CUHK and the University of Cambridge (Cambridge) have enjoyed a long-standing partnership. There have been multi-faceted collaborations at different levels between the two universities, including undergraduate and postgraduate student exchanges, research collaboration in autism neuroscience, and a joint laboratory in bilingualism.
In particular, CUHK and Clare Hall of Cambridge, a graduate college for advanced study, have been collaborating in a visiting fellowship programme to promote and develop research collaborations. The fellowship allows a CUHK visiting fellow to carry out research at Clare Hall for six or 12 months. Eight CUHK faculty members from the Faculties of Arts, Education, Engineering and Social Science have been supported to visit Clare Hall so far.
Prof.

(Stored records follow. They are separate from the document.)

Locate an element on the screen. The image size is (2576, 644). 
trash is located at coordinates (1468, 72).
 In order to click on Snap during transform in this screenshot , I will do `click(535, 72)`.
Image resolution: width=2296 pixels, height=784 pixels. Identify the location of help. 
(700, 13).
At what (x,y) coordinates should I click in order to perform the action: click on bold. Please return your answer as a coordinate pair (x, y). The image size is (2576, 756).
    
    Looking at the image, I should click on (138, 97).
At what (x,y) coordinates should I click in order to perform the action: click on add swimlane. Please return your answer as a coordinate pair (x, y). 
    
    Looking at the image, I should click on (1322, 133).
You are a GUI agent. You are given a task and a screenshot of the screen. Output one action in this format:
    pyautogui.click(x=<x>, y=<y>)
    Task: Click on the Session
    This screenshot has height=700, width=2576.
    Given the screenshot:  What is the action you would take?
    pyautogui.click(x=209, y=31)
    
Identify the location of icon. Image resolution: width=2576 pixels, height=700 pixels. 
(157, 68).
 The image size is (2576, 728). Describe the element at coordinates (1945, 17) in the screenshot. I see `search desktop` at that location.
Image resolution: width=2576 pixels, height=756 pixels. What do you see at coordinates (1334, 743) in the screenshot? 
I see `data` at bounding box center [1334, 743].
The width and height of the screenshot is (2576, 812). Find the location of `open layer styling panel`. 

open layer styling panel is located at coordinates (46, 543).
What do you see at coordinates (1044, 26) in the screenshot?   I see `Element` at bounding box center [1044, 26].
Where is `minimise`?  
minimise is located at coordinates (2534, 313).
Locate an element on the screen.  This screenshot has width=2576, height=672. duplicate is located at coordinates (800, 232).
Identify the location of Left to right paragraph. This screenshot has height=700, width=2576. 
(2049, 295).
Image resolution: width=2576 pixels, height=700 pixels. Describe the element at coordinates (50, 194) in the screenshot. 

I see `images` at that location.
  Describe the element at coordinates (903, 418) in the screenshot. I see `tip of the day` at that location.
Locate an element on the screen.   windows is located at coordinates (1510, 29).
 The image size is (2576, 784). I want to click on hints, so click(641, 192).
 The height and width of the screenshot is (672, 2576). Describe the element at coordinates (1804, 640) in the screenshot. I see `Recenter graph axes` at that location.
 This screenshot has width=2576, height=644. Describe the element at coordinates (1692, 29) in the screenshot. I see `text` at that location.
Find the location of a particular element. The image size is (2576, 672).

WU Ka Ming from the Department of Cultural and Religious Studies was the latest CUHK visiting fellow at Clare Hall who completed her fellowship last July. Prof. Wu shared that she has greatly benefited from the programme. ‘The most rewarding experience at Cambridge was reaching out to the science community to explore research collaboration. I shared my research on gender and nationalism to medical doctors, genetics scientists and artificial intelligence engineers. I am also working on a new research project on plastics with scholars in material engineering, Japanese history and south African anthropology. The fellowship programme took me to different time and space for intellectual reflections which are much needed to advance my research career and to build inter-disciplinary concerns.’ Apart from research, Prof. Wu also enjoyed biking through the ancient university town and the wooden bridges over rivers in Cambridge.